Mais qu’est-ce qu’Argo ? Argo est ce projet fou imaginé par cet agent de la CIA spécialisé dans l’exfiltration pour faire s’échapper d’Iran six membres de l’ambassade américaine qui ont réussi à s’enfuir à temps du bâtiment et se réfugier auprès de l’ambassadeur canadien. Les six américains se retrouvent alors piégés dans la résidence de ce dernier en plein Téhéran, ne pouvant pas mettre le nez dehors sans prendre le risque de se faire repérer par les milices islamistes de l’ayatollah Khomeini. Alors que les projets ridicules et très dangereux sont proposés par certains officiels, Tony Mendez, interprété dans le film par un très bon Ben Affleck, imagine ce projet d’un faux film de science-fiction dont l’équipe créatrice canadienne seraient les six diplomates à rapatrier. Ces derniers se seraient rendus sur place dans le cadre de repérages pour un tournage prochain en Iran. Pour ceux qui se seraient déjà familiers à cette histoire, on connaît déjà la fin. Néanmoins, Affleck réalisateur maintient constamment le spectateur dans un suspense à l’intensité variable. Plus le projet avance et plus il y a de risques qu’il capote, notamment lors d’une sortie du groupe dans un souk qui vire rapidement à l’émeute.

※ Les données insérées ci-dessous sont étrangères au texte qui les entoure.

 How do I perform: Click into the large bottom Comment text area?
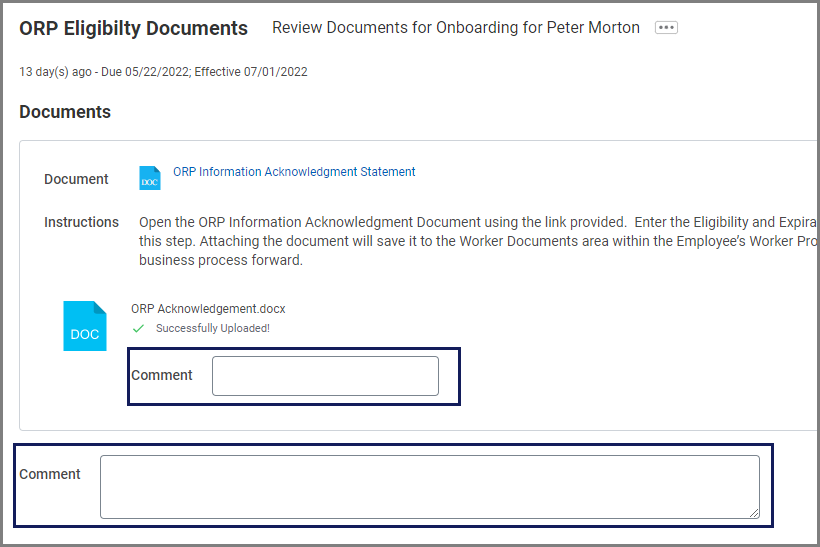[429, 486]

Le troisième long métrage de Ben Affleck montre également une nette évolution dans la maturité de sa réflexion. Argo est à plusieurs niveaux de lecture et ne se limite pas à raconter l’histoire dans l’Histoire. Se situant juste après le succès monstre de Star Wars, le film permet à Affleck de parler des dérives du système hollywoodien qui ne pense plus qu’en matière de profit. Une façon de d’effectuer le même travail d’analyse que Scorsese avait fait dans la dernière séquence de son Casino. C’est à la fin des années 1970 où le concept des blockbusters qui envahissent nos écrans aujourd’hui est formulé par le film de George Lucas et Les Dents de la mer de Spielberg sorti un peu plus tôt. Des longs métrages novateurs qui ont complètement bouleversé l’ordre des choses d’un Hollywood sur la pente descendante, à l’image des lettres du célèbre panneau du mont Lee sont en ruines, laissées à l’abandon à l’époque. C’est dans ce contexte de séries B spatiales à budget plus ou moins important que s’élaborera le projet d’Argo, plus proche de Flash Gordon qu’autre chose, mais justifiant un tournage dans le désert iranien.

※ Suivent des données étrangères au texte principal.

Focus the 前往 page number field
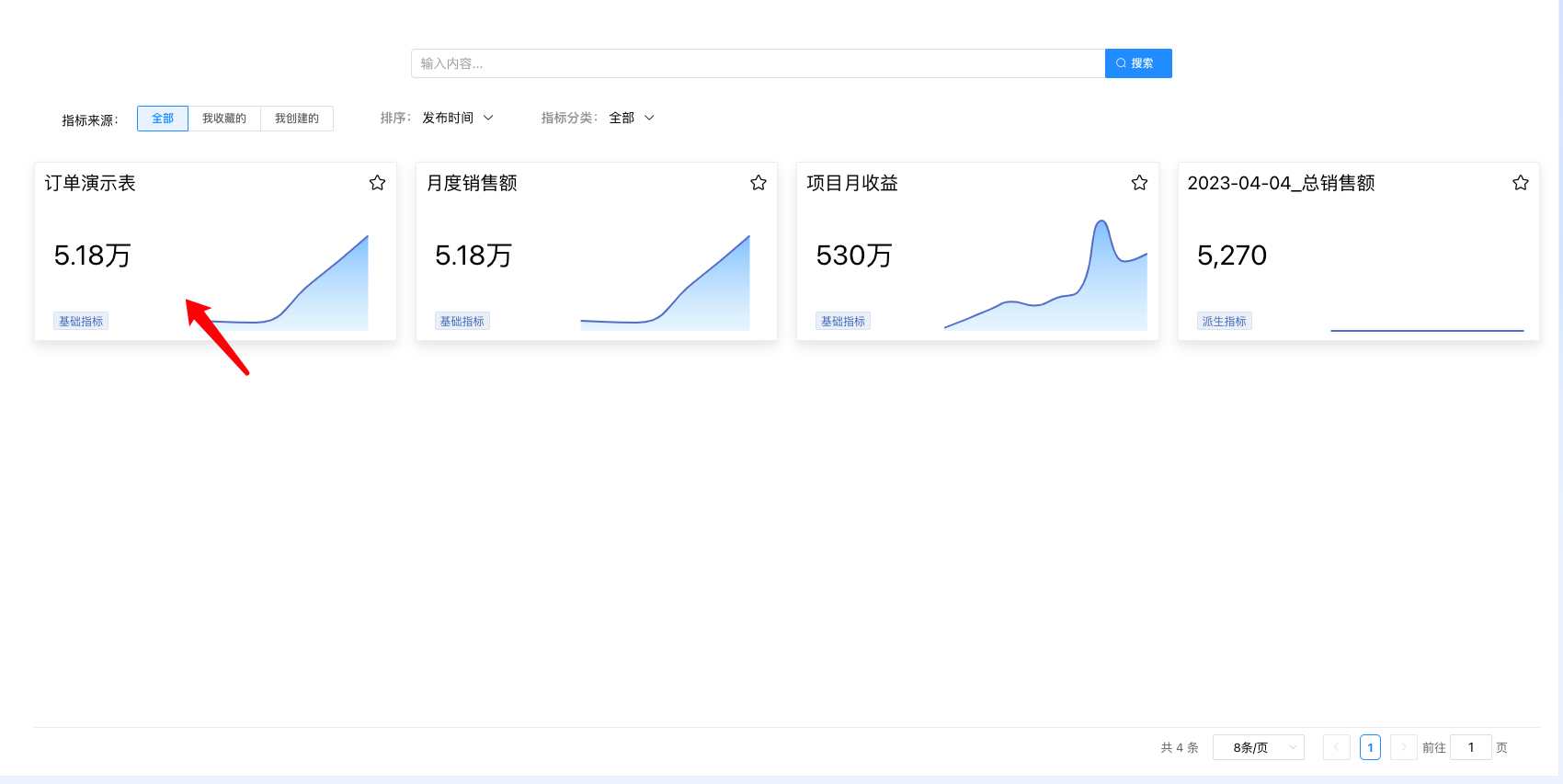 point(1470,747)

Très inspirée par le cinéma de cette période, la mise en scène du long métrage est aussi marquée par l’intelligence d’un Ben Affleck qui ne cherche pas à révolutionner cet art. Affleck se présente comme un réalisateur humble face à ses pairs et ses ainés en s’inscrivant dans un classicisme formel. Loin d’être un critère péjoratif, son travail n’en est que plus efficace auprès du spectateur. Les montages alternés marchent à chaque fois, que ce soit lors de la lecture du scénario comparée à celle du discours officiel sur le statut des otages, comme dans les moments de haute tension. Dédoublant systématiquement les points de vue, les différents climax sont à chaque fois une accumulation de trucs de scénaristes pour faire monter le taux d’adrénaline chez le spectateur. C’est du déjà-vu, mais la mécanique fonctionne parfaitement. Avec le duo resté à Los Angeles formé par John Goodman et d’Alan Arkin, Argo dispose également d’instants comiques permettant de faire baisser la pression dans cette escalade permanente d’un suspense de plus en plus haletant.

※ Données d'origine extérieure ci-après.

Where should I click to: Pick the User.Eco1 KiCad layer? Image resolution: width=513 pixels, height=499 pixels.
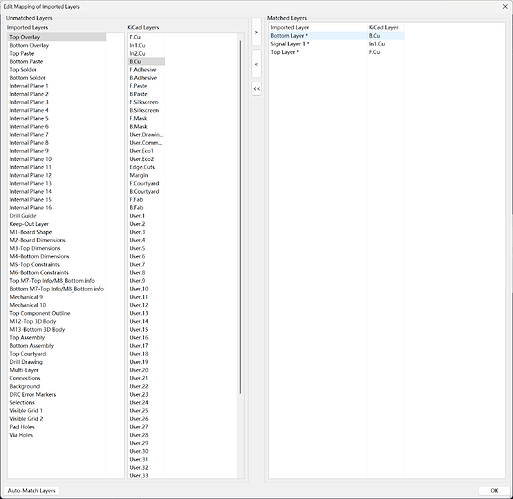[x=142, y=151]
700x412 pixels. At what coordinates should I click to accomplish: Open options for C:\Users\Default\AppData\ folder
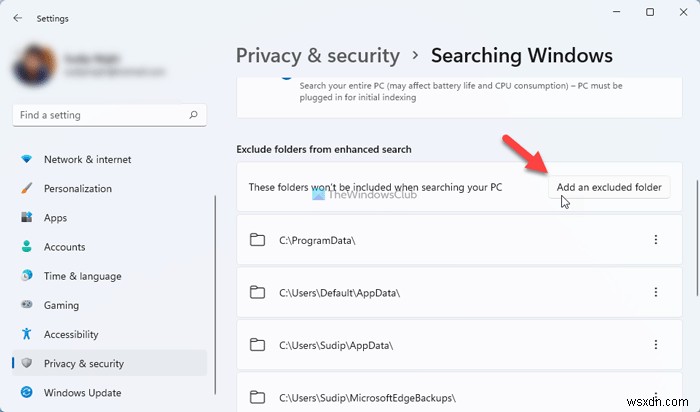coord(656,292)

Cependant, à trop rester dans les clous, Affleck se limite à un produit formaté pour le public américain, où la plupart des iraniens sont des brutes barbues armées de kalachnikov, criant et torturant d’innocents diplomates. Cela sans oublier le dernier plan sur la famille réunie sous le drapeau américain à l’arrière plan, bien qu’il réponde à l’image de cette bannière étoilée en flammes qui brûle en ouverture du film. Argo reste tout de même un très bon long métrage à suspense et un bel hommage aux vrais protagonistes de cette histoire, officiellement reconnus une fois le secret défense levé en 1997. À l’instar d’un Clint Eastwood à ses débuts, Ben Affleck confirme avec son troisième long métrage son efficacité en tant que metteur en scène classique qui se bonifie avec l’âge.